Summertime is a celebration of warm weather, outdoor exercise and fresh foods! Cooking fruits, vegetables and a variety of meats on the grill can be a fun and nutritious way to refuel from long workouts. Whether you are preparing a meal for yourself, your family, or your entire training group, review the following tips for keeping your outdoor kitchen safe and healthy.

Prepare to Grill
Grilling meat or fish may require you to plan 24-48 hours in advance of your meal, in order to prevent food borne illnesses. Always thaw frozen foods in the refrigerator or microwave, not on the countertop in your kitchen. Marinating your meat or fish should also take place in the fridge. Before you cook your thawed and marinated foods, wash your hands, grill and cooking utensils. Check out for a 45-second video on the four simple steps you can take to avoid food poisoning this summer.

Cook Wisely
Cooking food properly on the grill may help to not only prevent food borne illnesses, but may also reduce your risk for cancer. There are three key tips to cooking wisely: use a meat thermometer, do not char meats, and enjoy more vegetables!

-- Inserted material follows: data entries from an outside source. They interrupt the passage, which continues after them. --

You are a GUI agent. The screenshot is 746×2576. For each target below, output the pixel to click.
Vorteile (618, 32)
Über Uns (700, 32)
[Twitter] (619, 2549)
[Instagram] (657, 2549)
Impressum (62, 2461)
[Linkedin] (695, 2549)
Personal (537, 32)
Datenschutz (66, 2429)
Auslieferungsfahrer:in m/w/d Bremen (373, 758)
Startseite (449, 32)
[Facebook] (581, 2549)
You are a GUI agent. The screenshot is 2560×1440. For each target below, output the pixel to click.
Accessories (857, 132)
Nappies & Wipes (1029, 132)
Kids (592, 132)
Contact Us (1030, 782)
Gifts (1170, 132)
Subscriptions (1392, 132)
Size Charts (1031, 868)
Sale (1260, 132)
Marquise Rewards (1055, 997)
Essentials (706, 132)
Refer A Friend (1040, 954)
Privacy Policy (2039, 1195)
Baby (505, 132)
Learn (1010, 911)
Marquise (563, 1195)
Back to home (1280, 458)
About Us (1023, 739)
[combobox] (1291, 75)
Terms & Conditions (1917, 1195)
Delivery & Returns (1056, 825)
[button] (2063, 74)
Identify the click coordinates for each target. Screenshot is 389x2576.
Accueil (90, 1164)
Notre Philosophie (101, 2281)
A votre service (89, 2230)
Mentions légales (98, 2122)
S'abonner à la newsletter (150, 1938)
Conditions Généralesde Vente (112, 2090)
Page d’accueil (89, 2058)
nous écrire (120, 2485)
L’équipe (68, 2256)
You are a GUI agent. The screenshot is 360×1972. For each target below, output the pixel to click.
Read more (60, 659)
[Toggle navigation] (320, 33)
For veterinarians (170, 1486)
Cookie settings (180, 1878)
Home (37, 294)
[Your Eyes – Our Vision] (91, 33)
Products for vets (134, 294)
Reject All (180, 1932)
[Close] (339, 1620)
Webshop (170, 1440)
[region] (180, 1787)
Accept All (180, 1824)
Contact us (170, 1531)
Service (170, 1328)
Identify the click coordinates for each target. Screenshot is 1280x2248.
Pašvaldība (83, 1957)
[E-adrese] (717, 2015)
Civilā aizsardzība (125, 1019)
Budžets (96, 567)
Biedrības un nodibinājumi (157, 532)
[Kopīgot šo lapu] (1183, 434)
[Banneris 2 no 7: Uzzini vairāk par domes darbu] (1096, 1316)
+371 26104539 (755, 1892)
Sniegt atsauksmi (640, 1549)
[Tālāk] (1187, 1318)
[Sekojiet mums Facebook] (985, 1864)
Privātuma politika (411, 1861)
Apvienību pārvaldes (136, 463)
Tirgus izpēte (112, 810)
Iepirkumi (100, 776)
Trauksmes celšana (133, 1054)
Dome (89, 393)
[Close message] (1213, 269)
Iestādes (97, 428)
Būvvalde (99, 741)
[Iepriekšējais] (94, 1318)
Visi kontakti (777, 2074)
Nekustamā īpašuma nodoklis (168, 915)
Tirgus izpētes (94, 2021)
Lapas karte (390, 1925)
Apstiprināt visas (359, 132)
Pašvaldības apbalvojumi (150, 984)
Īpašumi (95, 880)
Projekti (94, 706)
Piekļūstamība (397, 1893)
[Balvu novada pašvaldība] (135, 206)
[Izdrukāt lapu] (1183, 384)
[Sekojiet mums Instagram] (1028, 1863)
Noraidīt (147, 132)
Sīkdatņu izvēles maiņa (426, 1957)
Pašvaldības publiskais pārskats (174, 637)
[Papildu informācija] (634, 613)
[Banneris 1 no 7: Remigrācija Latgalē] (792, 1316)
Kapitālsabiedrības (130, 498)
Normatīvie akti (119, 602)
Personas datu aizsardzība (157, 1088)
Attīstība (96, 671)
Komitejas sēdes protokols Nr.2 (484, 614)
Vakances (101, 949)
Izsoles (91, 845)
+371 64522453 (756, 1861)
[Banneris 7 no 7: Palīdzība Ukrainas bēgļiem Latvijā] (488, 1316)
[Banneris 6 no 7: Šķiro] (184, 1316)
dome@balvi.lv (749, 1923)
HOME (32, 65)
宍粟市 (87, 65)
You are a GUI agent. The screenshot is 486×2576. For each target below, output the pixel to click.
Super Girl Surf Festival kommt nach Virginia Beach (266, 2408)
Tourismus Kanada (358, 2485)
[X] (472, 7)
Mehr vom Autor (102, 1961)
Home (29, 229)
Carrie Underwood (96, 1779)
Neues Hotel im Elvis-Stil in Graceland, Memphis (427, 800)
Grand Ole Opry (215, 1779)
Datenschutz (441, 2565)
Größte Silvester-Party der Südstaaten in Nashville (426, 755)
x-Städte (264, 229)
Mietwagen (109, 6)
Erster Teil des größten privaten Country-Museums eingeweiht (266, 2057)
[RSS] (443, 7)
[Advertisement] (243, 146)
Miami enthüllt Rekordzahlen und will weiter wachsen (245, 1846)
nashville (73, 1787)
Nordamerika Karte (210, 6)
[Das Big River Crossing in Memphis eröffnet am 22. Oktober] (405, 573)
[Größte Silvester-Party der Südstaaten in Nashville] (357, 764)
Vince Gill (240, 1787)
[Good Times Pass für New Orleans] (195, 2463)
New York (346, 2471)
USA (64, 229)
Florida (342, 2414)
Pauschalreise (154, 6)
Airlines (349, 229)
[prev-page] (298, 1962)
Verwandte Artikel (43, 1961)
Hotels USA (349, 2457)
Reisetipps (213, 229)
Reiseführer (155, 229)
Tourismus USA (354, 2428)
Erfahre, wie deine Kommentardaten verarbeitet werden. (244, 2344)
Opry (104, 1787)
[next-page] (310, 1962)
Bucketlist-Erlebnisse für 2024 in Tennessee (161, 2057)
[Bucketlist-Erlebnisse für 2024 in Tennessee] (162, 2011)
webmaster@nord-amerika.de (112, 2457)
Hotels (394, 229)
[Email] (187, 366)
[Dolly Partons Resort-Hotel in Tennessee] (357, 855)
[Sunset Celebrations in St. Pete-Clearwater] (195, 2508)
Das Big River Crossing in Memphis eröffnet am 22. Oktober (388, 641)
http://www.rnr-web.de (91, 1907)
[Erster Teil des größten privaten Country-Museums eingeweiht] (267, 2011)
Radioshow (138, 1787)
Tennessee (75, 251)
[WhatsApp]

By using a thermometer, you can ensure that hamburgers are cooked to a safe temperature of 160°F and chicken breasts to 165°F. Avoid eating meats that are burned or black since charred meats seem to have a high concentration of heterocyclic amines which have been linked to some cancers ( Include plenty of peppers, onions, squash and other grill-tasty vegetables in your barbeques to improve the nutritional value of your meal as well as to add color-appeal.

Try New Recipes
Many recipes for outdoor grilling can be found online, including the link below to a wide variety of recipes for meats, fish, fruits, vegetables and meatless entrees:

One of my favorite recipes is the following for marinated salmon:

1 lb fresh salmon
1/3 cup soy sauce
4 cloves garlic, sliced
Ground ginger

1. Place raw salmon in a large baggie. Add soy sauce, garlic and ground ginger. Marinate in the refrigerator for 2 hours.
2. Place marinated salmon on the preheated grill (discard marinade). Cook for 6-8 minutes per side, or until the fish flakes easily with a fork.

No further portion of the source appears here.